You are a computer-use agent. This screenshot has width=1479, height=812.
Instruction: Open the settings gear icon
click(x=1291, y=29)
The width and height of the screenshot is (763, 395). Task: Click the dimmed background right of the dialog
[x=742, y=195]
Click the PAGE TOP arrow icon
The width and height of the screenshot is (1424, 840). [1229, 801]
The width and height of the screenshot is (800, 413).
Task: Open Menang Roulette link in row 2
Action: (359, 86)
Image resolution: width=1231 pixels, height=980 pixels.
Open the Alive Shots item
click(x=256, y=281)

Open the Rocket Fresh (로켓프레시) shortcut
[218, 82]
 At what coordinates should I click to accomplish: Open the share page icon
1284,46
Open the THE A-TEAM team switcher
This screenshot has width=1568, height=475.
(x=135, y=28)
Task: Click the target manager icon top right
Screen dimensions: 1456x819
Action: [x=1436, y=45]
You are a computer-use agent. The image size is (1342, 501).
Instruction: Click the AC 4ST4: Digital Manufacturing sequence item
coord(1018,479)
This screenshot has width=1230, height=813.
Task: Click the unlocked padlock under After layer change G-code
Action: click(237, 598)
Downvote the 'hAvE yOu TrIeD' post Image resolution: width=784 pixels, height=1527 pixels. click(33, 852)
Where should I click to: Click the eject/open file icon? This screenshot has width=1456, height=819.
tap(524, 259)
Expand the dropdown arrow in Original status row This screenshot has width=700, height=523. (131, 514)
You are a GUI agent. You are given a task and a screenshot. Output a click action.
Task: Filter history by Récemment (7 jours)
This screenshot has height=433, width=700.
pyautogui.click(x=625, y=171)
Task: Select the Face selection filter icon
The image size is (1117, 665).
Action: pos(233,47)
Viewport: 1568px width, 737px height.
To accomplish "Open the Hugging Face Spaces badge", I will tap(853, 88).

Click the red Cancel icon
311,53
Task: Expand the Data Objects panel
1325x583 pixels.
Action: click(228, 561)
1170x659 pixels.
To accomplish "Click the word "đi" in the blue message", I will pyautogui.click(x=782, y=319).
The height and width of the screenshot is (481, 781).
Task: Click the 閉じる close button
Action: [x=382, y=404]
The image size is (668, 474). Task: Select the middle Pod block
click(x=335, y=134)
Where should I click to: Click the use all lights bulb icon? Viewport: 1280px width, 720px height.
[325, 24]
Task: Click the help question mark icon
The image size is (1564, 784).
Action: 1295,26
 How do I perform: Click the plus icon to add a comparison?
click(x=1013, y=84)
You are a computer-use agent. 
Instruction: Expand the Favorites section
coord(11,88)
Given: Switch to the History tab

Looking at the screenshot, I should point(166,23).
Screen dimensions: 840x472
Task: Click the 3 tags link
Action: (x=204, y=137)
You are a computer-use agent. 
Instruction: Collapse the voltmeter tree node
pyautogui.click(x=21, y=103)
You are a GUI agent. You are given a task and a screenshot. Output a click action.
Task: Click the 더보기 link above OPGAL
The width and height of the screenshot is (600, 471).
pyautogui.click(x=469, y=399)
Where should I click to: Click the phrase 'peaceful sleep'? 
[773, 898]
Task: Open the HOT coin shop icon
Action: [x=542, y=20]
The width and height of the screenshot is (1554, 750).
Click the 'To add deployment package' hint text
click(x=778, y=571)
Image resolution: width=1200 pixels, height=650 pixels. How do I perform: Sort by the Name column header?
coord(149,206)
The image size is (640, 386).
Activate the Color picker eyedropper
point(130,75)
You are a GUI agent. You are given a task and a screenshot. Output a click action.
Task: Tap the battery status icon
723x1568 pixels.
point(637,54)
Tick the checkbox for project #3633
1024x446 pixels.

### WHAT YOU NEED TO DO
Convert the records above into a JSON list of strings, with one string for each line and no entries for blank lines.

### FULL OUTPUT
[
  "You are a computer-use agent. This screenshot has width=1479, height=812.",
  "Instruction: Open the settings gear icon",
  "click(x=1291, y=29)",
  "The width and height of the screenshot is (763, 395). Task: Click the dimmed background right of the dialog",
  "[x=742, y=195]",
  "Click the PAGE TOP arrow icon",
  "The width and height of the screenshot is (1424, 840). [1229, 801]",
  "The width and height of the screenshot is (800, 413).",
  "Task: Open Menang Roulette link in row 2",
  "Action: (359, 86)",
  "Image resolution: width=1231 pixels, height=980 pixels.",
  "Open the Alive Shots item",
  "click(x=256, y=281)",
  "Open the Rocket Fresh (로켓프레시) shortcut",
  "[218, 82]",
  " At what coordinates should I click to accomplish: Open the share page icon",
  "1284,46",
  "Open the THE A-TEAM team switcher",
  "This screenshot has width=1568, height=475.",
  "(x=135, y=28)",
  "Task: Click the target manager icon top right",
  "Screen dimensions: 1456x819",
  "Action: [x=1436, y=45]",
  "You are a computer-use agent. The image size is (1342, 501).",
  "Instruction: Click the AC 4ST4: Digital Manufacturing sequence item",
  "coord(1018,479)",
  "This screenshot has width=1230, height=813.",
  "Task: Click the unlocked padlock under After layer change G-code",
  "Action: click(237, 598)",
  "Downvote the 'hAvE yOu TrIeD' post Image resolution: width=784 pixels, height=1527 pixels. click(33, 852)",
  "Where should I click to: Click the eject/open file icon? This screenshot has width=1456, height=819.",
  "tap(524, 259)",
  "Expand the dropdown arrow in Original status row This screenshot has width=700, height=523. (131, 514)",
  "You are a GUI agent. You are given a task and a screenshot. Output a click action.",
  "Task: Filter history by Récemment (7 jours)",
  "This screenshot has height=433, width=700.",
  "pyautogui.click(x=625, y=171)",
  "Task: Select the Face selection filter icon",
  "The image size is (1117, 665).",
  "Action: pos(233,47)",
  "Viewport: 1568px width, 737px height.",
  "To accomplish \"Open the Hugging Face Spaces badge\", I will tap(853, 88).",
  "Click the red Cancel icon",
  "311,53",
  "Task: Expand the Data Objects panel",
  "1325x583 pixels.",
  "Action: click(228, 561)",
  "1170x659 pixels.",
  "To accomplish \"Click the word \"đi\" in the blue message\", I will pyautogui.click(x=782, y=319).",
  "The height and width of the screenshot is (481, 781).",
  "Task: Click the 閉じる close button",
  "Action: [x=382, y=404]",
  "The image size is (668, 474). Task: Select the middle Pod block",
  "click(x=335, y=134)",
  "Where should I click to: Click the use all lights bulb icon? Viewport: 1280px width, 720px height.",
  "[325, 24]",
  "Task: Click the help question mark icon",
  "The image size is (1564, 784).",
  "Action: 1295,26",
  " How do I perform: Click the plus icon to add a comparison?",
  "click(x=1013, y=84)",
  "You are a computer-use agent. ",
  "Instruction: Expand the Favorites section",
  "coord(11,88)",
  "Given: Switch to the History tab",
  "Looking at the screenshot, I should point(166,23).",
  "Screen dimensions: 840x472",
  "Task: Click the 3 tags link",
  "Action: (x=204, y=137)",
  "You are a computer-use agent. ",
  "Instruction: Collapse the voltmeter tree node",
  "pyautogui.click(x=21, y=103)",
  "You are a GUI agent. You are given a task and a screenshot. Output a click action.",
  "Task: Click the 더보기 link above OPGAL",
  "The width and height of the screenshot is (600, 471).",
  "pyautogui.click(x=469, y=399)",
  "Where should I click to: Click the phrase 'peaceful sleep'? ",
  "[773, 898]",
  "Task: Open the HOT coin shop icon",
  "Action: [x=542, y=20]",
  "The width and height of the screenshot is (1554, 750).",
  "Click the 'To add deployment package' hint text",
  "click(x=778, y=571)",
  "Image resolution: width=1200 pixels, height=650 pixels. How do I perform: Sort by the Name column header?",
  "coord(149,206)",
  "The image size is (640, 386).",
  "Activate the Color picker eyedropper",
  "point(130,75)",
  "You are a GUI agent. You are given a task and a screenshot. Output a click action.",
  "Task: Tap the battery status icon",
  "723x1568 pixels.",
  "point(637,54)",
  "Tick the checkbox for project #3633",
  "1024x446 pixels."
]